START Supplied data

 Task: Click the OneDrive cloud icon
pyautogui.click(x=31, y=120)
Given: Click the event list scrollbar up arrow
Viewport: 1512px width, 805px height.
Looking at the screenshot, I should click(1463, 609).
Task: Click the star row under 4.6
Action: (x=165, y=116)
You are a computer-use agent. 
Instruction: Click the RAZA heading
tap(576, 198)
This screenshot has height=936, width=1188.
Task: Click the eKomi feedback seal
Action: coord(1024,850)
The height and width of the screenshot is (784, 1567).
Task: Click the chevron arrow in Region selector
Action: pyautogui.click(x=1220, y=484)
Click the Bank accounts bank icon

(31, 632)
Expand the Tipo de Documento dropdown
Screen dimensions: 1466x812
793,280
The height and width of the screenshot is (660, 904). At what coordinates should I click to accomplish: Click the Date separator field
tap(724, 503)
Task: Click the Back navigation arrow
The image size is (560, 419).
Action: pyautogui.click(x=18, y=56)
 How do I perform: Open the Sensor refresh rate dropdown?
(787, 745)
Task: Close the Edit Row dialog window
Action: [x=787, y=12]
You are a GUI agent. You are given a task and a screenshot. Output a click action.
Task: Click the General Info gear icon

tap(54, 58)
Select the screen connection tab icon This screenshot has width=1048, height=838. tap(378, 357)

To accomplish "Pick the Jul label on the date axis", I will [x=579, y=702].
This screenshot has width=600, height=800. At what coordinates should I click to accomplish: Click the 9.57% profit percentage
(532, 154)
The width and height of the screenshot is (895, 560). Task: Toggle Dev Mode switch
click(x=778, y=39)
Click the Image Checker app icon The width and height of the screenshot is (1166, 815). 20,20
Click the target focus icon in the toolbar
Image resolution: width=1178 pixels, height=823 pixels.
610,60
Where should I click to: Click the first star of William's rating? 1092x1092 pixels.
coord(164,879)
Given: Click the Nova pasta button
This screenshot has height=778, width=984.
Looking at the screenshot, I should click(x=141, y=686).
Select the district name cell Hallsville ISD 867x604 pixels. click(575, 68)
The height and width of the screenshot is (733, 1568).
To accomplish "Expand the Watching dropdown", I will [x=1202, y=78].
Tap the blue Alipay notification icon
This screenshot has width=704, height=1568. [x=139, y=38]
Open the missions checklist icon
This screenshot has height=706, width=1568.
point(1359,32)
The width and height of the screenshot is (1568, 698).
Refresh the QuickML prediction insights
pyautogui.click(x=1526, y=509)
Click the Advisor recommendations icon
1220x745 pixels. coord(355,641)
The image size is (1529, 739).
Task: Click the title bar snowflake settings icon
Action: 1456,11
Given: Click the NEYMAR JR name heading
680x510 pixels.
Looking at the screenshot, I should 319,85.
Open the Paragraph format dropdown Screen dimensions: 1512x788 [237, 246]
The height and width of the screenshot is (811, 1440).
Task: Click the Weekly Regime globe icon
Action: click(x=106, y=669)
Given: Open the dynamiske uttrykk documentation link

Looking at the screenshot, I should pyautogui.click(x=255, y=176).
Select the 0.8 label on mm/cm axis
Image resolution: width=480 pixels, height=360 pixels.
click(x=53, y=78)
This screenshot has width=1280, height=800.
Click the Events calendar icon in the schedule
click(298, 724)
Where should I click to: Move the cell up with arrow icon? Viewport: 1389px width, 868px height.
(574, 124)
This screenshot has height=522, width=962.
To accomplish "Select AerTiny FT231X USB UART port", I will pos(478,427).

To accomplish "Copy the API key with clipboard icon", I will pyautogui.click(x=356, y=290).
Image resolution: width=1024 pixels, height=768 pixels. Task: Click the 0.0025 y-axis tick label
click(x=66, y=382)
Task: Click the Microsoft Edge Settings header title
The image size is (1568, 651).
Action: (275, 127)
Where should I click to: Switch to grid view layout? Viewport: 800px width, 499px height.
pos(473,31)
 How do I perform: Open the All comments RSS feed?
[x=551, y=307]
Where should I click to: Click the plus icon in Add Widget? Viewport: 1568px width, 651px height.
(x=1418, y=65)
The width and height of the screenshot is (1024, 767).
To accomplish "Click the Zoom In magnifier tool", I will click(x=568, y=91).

END Supplied data

A verbatim transcription of all the entries above is required.

■ Answer to this task
 Task: Click the OneDrive cloud icon
pyautogui.click(x=31, y=120)
Given: Click the event list scrollbar up arrow
Viewport: 1512px width, 805px height.
Looking at the screenshot, I should click(1463, 609).
Task: Click the star row under 4.6
Action: (x=165, y=116)
You are a computer-use agent. 
Instruction: Click the RAZA heading
tap(576, 198)
This screenshot has height=936, width=1188.
Task: Click the eKomi feedback seal
Action: coord(1024,850)
The height and width of the screenshot is (784, 1567).
Task: Click the chevron arrow in Region selector
Action: pyautogui.click(x=1220, y=484)
Click the Bank accounts bank icon

(31, 632)
Expand the Tipo de Documento dropdown
Screen dimensions: 1466x812
793,280
The height and width of the screenshot is (660, 904). At what coordinates should I click to accomplish: Click the Date separator field
tap(724, 503)
Task: Click the Back navigation arrow
The image size is (560, 419).
Action: pyautogui.click(x=18, y=56)
 How do I perform: Open the Sensor refresh rate dropdown?
(787, 745)
Task: Close the Edit Row dialog window
Action: [x=787, y=12]
You are a GUI agent. You are given a task and a screenshot. Output a click action.
Task: Click the General Info gear icon

tap(54, 58)
Select the screen connection tab icon This screenshot has width=1048, height=838. tap(378, 357)

To accomplish "Pick the Jul label on the date axis", I will [x=579, y=702].
This screenshot has width=600, height=800. At what coordinates should I click to accomplish: Click the 9.57% profit percentage
(532, 154)
The width and height of the screenshot is (895, 560). Task: Toggle Dev Mode switch
click(x=778, y=39)
Click the Image Checker app icon The width and height of the screenshot is (1166, 815). 20,20
Click the target focus icon in the toolbar
Image resolution: width=1178 pixels, height=823 pixels.
610,60
Where should I click to: Click the first star of William's rating? 1092x1092 pixels.
coord(164,879)
Given: Click the Nova pasta button
This screenshot has height=778, width=984.
Looking at the screenshot, I should click(x=141, y=686).
Select the district name cell Hallsville ISD 867x604 pixels. click(575, 68)
The height and width of the screenshot is (733, 1568).
To accomplish "Expand the Watching dropdown", I will [x=1202, y=78].
Tap the blue Alipay notification icon
This screenshot has width=704, height=1568. [x=139, y=38]
Open the missions checklist icon
This screenshot has height=706, width=1568.
point(1359,32)
The width and height of the screenshot is (1568, 698).
Refresh the QuickML prediction insights
pyautogui.click(x=1526, y=509)
Click the Advisor recommendations icon
1220x745 pixels. coord(355,641)
The image size is (1529, 739).
Task: Click the title bar snowflake settings icon
Action: 1456,11
Given: Click the NEYMAR JR name heading
680x510 pixels.
Looking at the screenshot, I should 319,85.
Open the Paragraph format dropdown Screen dimensions: 1512x788 [237, 246]
The height and width of the screenshot is (811, 1440).
Task: Click the Weekly Regime globe icon
Action: click(x=106, y=669)
Given: Open the dynamiske uttrykk documentation link

Looking at the screenshot, I should pyautogui.click(x=255, y=176).
Select the 0.8 label on mm/cm axis
Image resolution: width=480 pixels, height=360 pixels.
click(x=53, y=78)
This screenshot has width=1280, height=800.
Click the Events calendar icon in the schedule
click(298, 724)
Where should I click to: Move the cell up with arrow icon? Viewport: 1389px width, 868px height.
(574, 124)
This screenshot has height=522, width=962.
To accomplish "Select AerTiny FT231X USB UART port", I will pos(478,427).

To accomplish "Copy the API key with clipboard icon", I will pyautogui.click(x=356, y=290).
Image resolution: width=1024 pixels, height=768 pixels. Task: Click the 0.0025 y-axis tick label
click(x=66, y=382)
Task: Click the Microsoft Edge Settings header title
The image size is (1568, 651).
Action: (275, 127)
Where should I click to: Switch to grid view layout? Viewport: 800px width, 499px height.
pos(473,31)
 How do I perform: Open the All comments RSS feed?
[x=551, y=307]
Where should I click to: Click the plus icon in Add Widget? Viewport: 1568px width, 651px height.
(x=1418, y=65)
The width and height of the screenshot is (1024, 767).
To accomplish "Click the Zoom In magnifier tool", I will click(x=568, y=91).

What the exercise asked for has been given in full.